* TEXTE FOURNI
##############################

PFC : “Quel féminisme ? Le féminisme de la Palestine” (Nada Elia)

Un collectif nouvellement créé, le Collectif féministe palestinien (PFC) affirme qu’on ne peut être féministe si on soutient la violence liée au genre, le colonialisme d’implantation, la dépossession des autochtones et l’apartheid.  

Nadia Elia, 19 mars 2021

Photo : Palestinian Feminist Collective – Collectif féministe palestinien – PFC

Photo : Palestinian Feminist Collective – Collectif féministe palestinien – PFC

Le Mois historique des femmes a été instauré afin de corriger la lentille masculiniste qui, sinon, occulte les réalisations des femmes. Ce mois met en évidence les accomplissements des femmes à titre individuel tout au long de l’histoire. Cette année, un collectif nouvellement créé, le Collectif féministe palestinien (PFC), a décidé d’aller de l’avant, plutôt que de reculer, quand il a marqué le Mois historique des femmes en lançant sa première campagne publique, un engagement et une lettre ouverte demandant à ses allié.e.s d’adopter la libération palestinienne en tant que question féministe de toute première importance.

##############################

* ENREGISTREMENTS DE DONNÉES
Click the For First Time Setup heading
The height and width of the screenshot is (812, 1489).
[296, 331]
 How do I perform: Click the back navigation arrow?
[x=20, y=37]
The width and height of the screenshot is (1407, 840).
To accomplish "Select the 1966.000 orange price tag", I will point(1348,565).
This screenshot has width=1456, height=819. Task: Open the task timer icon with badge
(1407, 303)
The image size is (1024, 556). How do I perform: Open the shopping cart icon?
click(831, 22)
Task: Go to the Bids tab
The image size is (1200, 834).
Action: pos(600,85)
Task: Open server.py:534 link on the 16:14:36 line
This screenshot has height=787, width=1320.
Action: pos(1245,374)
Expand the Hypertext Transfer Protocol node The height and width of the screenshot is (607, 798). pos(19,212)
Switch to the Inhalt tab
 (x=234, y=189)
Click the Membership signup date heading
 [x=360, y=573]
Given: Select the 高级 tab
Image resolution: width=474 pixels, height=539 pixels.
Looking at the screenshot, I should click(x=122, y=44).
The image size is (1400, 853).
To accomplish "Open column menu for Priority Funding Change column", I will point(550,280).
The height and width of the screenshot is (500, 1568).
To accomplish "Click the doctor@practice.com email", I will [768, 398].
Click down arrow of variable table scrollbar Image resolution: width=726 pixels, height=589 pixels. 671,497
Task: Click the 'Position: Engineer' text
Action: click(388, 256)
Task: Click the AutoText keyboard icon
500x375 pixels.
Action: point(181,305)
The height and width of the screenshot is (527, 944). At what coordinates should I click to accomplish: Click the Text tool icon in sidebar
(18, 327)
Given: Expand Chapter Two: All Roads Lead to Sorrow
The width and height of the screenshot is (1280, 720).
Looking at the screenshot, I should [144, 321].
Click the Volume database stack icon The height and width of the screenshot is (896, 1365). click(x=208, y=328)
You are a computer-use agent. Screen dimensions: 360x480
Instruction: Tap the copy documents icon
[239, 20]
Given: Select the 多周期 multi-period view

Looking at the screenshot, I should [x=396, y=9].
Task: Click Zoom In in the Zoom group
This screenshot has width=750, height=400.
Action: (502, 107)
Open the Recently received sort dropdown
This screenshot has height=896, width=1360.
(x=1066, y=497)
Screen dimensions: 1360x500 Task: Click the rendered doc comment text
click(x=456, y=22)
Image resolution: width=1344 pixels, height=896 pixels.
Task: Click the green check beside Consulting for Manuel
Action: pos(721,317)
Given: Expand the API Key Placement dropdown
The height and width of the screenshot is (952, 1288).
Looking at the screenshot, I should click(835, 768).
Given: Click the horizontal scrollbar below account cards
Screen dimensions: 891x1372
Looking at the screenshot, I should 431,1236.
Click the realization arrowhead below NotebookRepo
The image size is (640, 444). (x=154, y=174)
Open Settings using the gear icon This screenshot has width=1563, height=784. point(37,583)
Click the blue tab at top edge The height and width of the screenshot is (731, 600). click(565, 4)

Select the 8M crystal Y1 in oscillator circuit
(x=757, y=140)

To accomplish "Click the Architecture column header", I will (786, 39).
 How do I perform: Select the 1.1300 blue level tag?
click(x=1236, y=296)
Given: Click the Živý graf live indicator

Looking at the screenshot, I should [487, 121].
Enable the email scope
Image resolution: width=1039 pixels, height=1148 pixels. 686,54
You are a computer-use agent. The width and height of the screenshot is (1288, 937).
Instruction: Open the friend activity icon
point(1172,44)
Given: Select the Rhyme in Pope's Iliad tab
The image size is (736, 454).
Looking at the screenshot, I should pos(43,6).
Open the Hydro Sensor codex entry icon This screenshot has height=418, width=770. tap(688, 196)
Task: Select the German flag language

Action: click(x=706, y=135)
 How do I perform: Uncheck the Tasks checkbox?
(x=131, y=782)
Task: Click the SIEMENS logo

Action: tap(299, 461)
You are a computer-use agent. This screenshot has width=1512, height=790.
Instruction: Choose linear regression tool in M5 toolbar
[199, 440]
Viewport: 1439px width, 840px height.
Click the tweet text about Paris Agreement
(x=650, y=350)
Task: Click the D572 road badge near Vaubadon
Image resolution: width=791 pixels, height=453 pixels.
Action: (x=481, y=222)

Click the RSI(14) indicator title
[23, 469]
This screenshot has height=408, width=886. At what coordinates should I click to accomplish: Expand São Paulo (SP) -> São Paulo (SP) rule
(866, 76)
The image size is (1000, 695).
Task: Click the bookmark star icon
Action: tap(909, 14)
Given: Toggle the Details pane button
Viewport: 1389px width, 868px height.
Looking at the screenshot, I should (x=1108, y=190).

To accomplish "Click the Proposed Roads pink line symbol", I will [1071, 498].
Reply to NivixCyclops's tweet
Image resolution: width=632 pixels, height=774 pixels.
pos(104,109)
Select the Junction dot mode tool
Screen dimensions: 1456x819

##############################

* CONSIGNE A
D'après le texte fourni, dans quel but le Mois historique des femmes a-t-il été instauré ? Répondez en une à trois phrases.
* CONSIGNE B
Dans les enregistrements, recopiez les lignes allant de celle qui contient "will (786, 39)." jusqu'à celle qui contient "Action: tap(299, 461)" incluse, en substituant "Choose" à "Select" et en laissant tout le reste intact.

* SOLUTION A
Le Mois historique des femmes a été instauré afin de corriger la lentille masculiniste qui, sinon, occulte les réalisations des femmes.

* SOLUTION B
To accomplish "Click the Architecture column header", I will (786, 39).
 How do I perform: Choose the 1.1300 blue level tag?
click(x=1236, y=296)
Given: Click the Živý graf live indicator

Looking at the screenshot, I should [487, 121].
Enable the email scope
Image resolution: width=1039 pixels, height=1148 pixels. 686,54
You are a computer-use agent. The width and height of the screenshot is (1288, 937).
Instruction: Open the friend activity icon
point(1172,44)
Given: Choose the Rhyme in Pope's Iliad tab
The image size is (736, 454).
Looking at the screenshot, I should pos(43,6).
Open the Hydro Sensor codex entry icon This screenshot has height=418, width=770. tap(688, 196)
Task: Choose the German flag language

Action: click(x=706, y=135)
 How do I perform: Uncheck the Tasks checkbox?
(x=131, y=782)
Task: Click the SIEMENS logo

Action: tap(299, 461)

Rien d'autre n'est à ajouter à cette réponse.